Poland - Cave, Trout, Mountain

Today we were off to visit Bear Cave (Jaskinia Niedźwiedzia), enjoy trout at a restaurant owned by one of Stanley's friends, and then go for a hike into the Table Mountains (Stołowe).

The walk to reach the Bear Cave was along a path bordered by streams. Beautiful both to look at and listen to.

"Cave"

The cave was beautiful but photos weren't permitted. Ela and I went on the tour while Ula and Stanley enjoyed the sunshine outside. I think one of my favourite things was watching the bats fly around, some swooping within inches of my head. I loved hearing the whispering flutter as they flitted past and seeing them in silhouette as they flew down the passageways. I later told Ula about them and she shuddered - I asked her if she would have been screaming if she had been with us and she looked at me like I was crazy and exclaimed, "Yes!"

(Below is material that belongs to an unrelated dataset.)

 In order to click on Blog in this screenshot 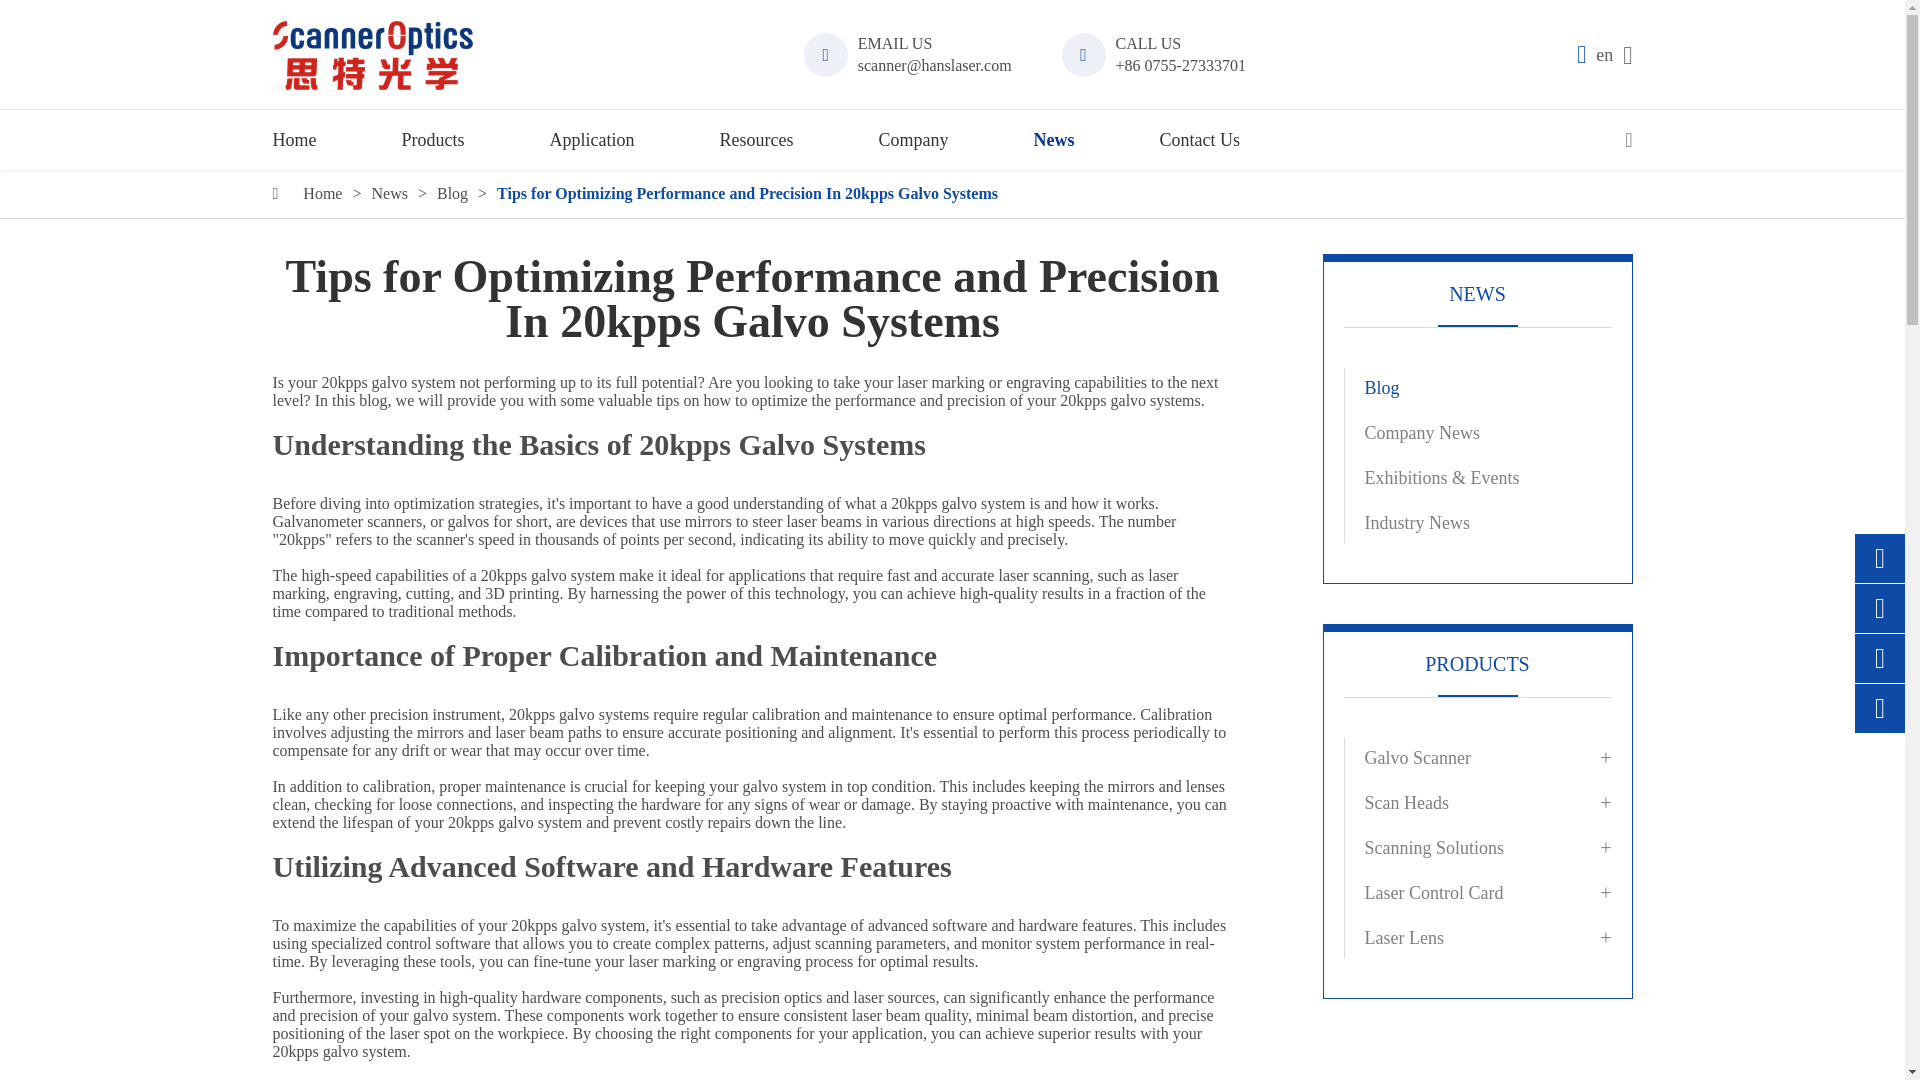, I will do `click(452, 194)`.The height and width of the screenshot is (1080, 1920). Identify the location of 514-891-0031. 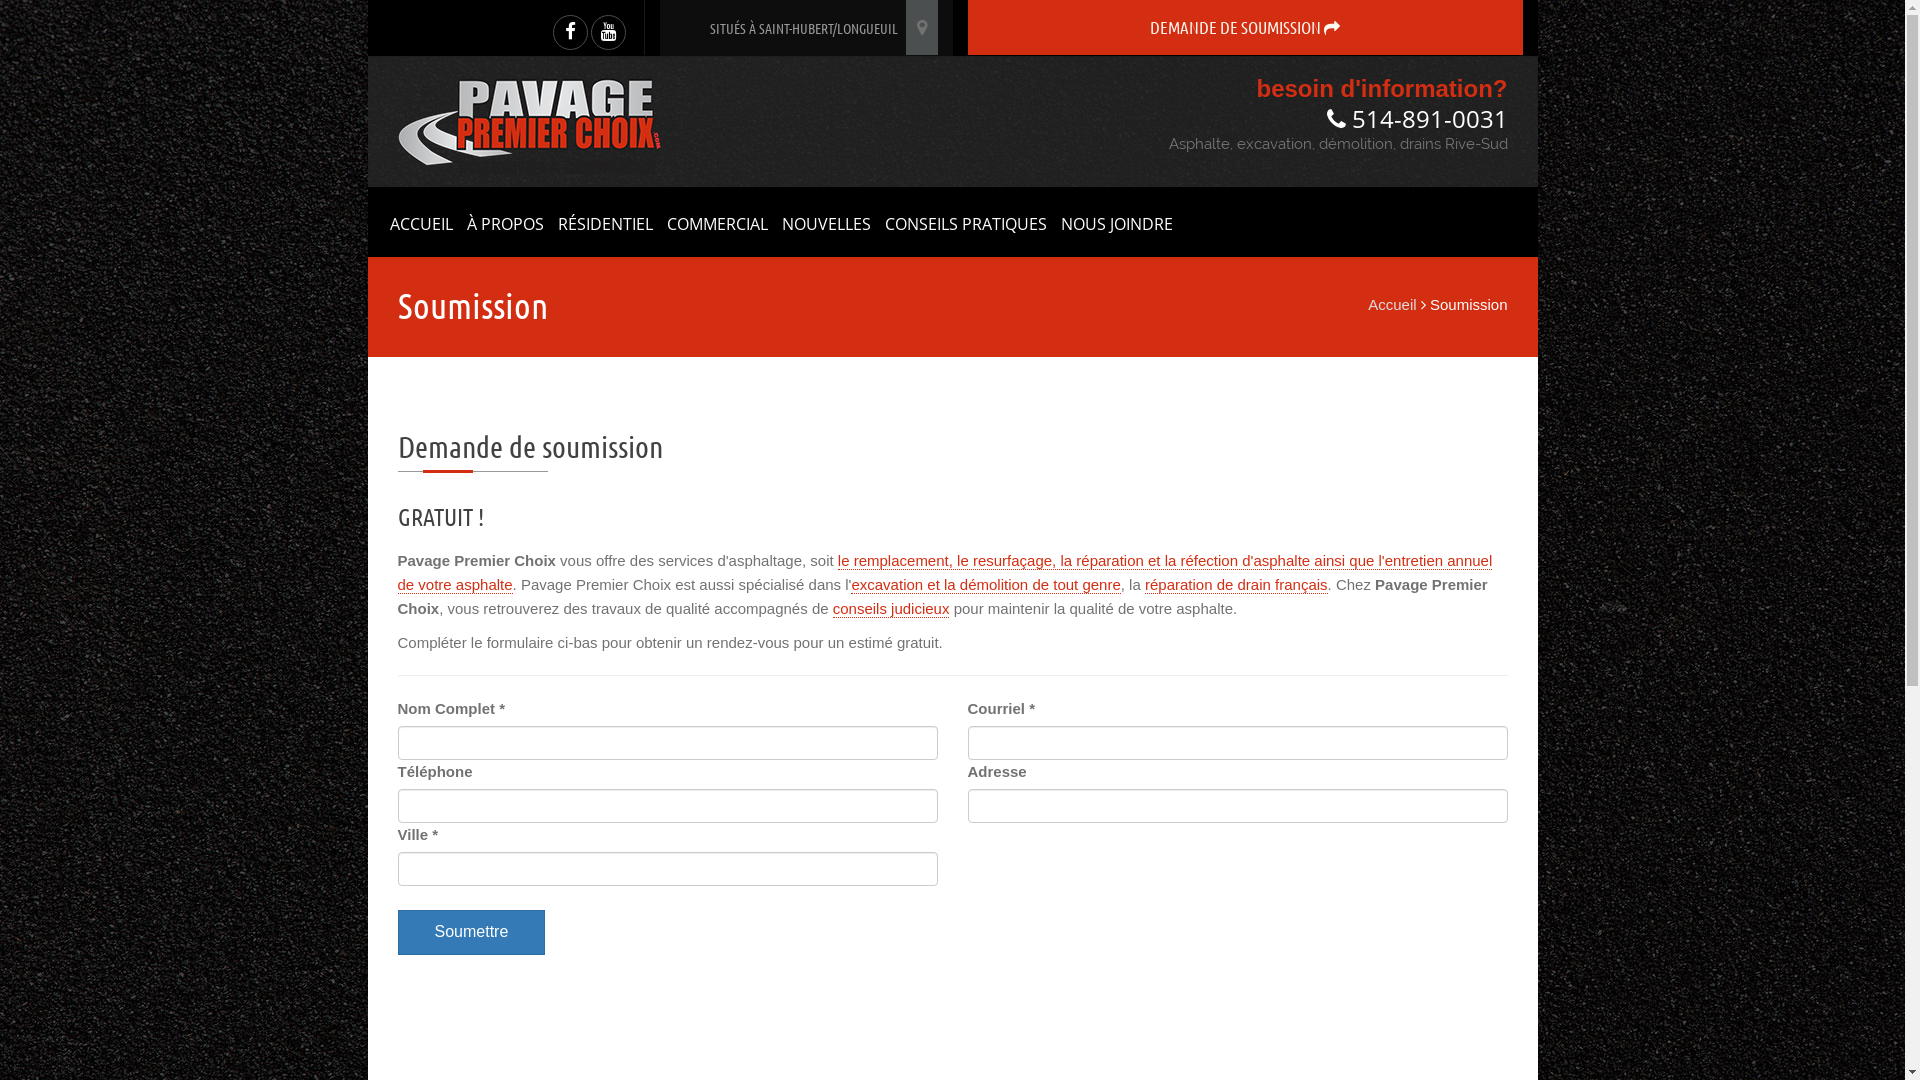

Lunch was delicious! We ate outside on the patio of the empty restaurant (it's more of a small resort in the country and this is still low season). Each of us were served a whole trout with sides of about five different salads, including pickled cabbage and greens with a garlic cream sauce.

Ula, normally addicted to formal attire but pulled on the jeans for our hike.


A tradition is to lean a stick or log against the underside of the rocks to "keep them from falling down the hill". Sort of a good-luck thing.



That little person at the top is me!
I cheated... there's a flight of steps up the other side of the rocks, though I did have to scramble over a railing and up some rocks to reach the top.




Down the middle of this deep crack is a rock stairway (covered in snow and ice during our visit) with a chain railing to allow visitors to descend into "Satan's Kitchen" (the Polish language indicates a feminine form of "Satan"). In this long chasm there was still plenty of snow and ice - we were far from equipped for walking on it but we slipped and slided and survived our trip through "hell".

A pile of snow begs for an imprint so I lay back against it - too crunchy to make a snow angel, but we still called it my "angel in hell".


2 comments:

Sherri Piechnik said...

I love this last photo of a tree. Is it a "nurse-maid" tree? One tree growing out of another? Or just a strangely shaped tree?

Amanda Quiring said...

I think the tree was just an odd shape - it was beyond the fence so I didn't get any closer and didn't really look carefully. It's on the edge of a cliff, so it's likely been battered a lot.